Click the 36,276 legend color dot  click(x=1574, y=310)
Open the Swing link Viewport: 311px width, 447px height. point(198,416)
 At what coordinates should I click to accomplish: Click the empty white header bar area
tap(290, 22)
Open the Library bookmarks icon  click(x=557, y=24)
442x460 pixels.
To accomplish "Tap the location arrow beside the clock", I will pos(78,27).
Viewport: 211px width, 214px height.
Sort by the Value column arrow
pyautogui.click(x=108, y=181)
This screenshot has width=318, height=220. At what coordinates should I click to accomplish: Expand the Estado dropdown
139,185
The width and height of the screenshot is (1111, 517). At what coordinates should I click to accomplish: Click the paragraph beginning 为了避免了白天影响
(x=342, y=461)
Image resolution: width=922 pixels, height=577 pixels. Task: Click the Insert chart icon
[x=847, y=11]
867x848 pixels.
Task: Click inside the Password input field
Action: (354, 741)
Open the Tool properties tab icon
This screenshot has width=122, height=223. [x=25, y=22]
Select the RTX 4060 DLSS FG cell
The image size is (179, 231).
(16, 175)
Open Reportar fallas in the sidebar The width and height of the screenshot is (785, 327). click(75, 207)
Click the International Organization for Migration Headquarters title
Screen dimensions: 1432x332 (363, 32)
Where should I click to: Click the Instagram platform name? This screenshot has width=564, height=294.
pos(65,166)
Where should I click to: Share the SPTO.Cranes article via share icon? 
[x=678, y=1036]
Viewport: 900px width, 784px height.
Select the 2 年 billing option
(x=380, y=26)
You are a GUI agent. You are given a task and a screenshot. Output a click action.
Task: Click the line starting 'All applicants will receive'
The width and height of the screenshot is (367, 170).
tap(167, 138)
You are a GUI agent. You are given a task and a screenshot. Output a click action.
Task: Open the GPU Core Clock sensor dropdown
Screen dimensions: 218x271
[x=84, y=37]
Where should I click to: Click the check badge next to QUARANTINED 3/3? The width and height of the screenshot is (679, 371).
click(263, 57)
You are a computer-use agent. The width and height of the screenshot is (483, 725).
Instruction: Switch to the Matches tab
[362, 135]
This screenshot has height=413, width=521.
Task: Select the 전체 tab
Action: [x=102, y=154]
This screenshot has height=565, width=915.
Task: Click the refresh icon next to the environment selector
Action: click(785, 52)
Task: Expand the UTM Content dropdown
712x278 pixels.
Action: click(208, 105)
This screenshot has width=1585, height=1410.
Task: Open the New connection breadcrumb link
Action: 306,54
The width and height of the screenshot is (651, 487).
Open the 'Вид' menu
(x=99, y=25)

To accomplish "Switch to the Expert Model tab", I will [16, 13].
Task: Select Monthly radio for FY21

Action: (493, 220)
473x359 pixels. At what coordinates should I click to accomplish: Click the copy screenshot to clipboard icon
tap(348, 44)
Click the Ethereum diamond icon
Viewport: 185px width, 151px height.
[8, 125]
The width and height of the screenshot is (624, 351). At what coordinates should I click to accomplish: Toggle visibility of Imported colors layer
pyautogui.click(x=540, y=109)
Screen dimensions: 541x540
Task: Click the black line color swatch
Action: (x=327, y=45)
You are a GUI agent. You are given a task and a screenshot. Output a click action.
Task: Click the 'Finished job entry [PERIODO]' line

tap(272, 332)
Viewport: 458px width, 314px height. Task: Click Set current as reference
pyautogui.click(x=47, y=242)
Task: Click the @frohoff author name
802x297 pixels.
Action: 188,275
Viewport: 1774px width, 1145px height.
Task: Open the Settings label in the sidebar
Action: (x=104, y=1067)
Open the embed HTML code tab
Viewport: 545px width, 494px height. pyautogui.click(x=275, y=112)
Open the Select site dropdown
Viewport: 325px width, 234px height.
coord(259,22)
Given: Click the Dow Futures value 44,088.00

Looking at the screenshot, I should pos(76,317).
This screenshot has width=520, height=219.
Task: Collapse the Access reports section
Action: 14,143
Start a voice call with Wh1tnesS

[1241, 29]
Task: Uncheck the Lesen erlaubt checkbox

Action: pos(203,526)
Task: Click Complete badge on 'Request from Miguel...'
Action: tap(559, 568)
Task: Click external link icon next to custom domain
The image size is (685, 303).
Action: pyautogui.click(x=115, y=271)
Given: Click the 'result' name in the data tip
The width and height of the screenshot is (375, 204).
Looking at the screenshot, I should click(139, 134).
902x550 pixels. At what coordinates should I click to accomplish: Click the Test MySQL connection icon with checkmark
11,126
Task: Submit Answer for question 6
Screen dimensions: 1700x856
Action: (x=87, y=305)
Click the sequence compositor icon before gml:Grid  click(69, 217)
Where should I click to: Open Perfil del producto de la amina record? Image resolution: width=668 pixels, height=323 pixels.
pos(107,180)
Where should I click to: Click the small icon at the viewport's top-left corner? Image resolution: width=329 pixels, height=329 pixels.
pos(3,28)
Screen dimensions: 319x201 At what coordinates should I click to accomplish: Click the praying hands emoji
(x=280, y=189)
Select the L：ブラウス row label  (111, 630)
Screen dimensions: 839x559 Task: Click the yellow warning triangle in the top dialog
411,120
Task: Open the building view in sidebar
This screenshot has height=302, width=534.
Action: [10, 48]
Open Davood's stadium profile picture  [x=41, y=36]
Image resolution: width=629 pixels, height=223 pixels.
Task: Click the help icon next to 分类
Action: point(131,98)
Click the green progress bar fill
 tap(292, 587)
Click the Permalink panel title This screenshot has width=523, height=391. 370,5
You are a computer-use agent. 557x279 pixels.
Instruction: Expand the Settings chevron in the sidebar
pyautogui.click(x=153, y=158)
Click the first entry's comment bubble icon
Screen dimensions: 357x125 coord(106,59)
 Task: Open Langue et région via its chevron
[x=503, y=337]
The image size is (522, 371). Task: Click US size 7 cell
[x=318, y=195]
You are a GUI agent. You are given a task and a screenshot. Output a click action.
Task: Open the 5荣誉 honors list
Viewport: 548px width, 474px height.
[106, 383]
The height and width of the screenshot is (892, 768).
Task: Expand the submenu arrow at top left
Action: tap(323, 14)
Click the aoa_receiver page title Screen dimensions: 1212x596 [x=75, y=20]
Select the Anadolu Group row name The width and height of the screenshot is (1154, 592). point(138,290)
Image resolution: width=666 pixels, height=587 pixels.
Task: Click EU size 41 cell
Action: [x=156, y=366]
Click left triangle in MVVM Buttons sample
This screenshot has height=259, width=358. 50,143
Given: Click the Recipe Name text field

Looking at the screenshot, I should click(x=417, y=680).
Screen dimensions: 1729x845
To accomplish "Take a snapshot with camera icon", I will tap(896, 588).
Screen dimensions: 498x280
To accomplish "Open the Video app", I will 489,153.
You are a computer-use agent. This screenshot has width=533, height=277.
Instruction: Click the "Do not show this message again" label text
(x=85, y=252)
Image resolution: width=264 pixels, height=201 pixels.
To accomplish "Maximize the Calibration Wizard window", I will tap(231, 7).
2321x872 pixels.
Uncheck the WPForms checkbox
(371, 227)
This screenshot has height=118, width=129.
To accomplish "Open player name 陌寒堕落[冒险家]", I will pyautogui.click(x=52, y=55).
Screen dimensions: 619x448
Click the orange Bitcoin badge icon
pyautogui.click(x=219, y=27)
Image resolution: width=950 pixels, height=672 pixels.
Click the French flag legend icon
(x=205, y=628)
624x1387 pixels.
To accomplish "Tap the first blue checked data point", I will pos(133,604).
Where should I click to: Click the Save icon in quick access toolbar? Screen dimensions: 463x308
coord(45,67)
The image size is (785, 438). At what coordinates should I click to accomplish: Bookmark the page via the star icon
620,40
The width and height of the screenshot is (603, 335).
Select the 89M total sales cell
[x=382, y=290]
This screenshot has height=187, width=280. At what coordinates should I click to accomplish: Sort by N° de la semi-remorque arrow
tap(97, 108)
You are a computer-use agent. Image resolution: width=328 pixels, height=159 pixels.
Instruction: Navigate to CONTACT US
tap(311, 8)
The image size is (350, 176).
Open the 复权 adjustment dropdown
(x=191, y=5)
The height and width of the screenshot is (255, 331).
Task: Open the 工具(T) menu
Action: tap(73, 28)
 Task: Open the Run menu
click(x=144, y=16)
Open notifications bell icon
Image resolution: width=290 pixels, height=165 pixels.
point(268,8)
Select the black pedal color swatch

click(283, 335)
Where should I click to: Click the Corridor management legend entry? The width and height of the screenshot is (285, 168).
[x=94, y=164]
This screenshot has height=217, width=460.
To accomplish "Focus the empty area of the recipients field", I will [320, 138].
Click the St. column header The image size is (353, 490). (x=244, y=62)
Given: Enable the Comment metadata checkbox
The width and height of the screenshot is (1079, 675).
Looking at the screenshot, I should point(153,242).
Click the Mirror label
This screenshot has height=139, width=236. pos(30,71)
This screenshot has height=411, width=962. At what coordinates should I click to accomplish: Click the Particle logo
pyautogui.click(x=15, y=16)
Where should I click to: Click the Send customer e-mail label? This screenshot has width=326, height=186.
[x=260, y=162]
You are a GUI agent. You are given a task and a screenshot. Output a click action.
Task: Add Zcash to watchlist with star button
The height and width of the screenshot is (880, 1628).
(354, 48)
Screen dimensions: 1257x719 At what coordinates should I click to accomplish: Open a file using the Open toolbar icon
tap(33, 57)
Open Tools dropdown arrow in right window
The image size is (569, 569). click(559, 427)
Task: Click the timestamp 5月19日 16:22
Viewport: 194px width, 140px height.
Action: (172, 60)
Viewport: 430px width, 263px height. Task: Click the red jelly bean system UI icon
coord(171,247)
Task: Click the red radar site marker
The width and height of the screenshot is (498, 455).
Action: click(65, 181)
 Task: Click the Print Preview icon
•••••
▸ EXERCISE AIM
Please repeat, exactly and only, the lines from the one containing "Task: Click the red radar site marker" through the last line of the records, both included.

▸ REPLY TO THE TASK
Task: Click the red radar site marker
The width and height of the screenshot is (498, 455).
Action: click(65, 181)
 Task: Click the Print Preview icon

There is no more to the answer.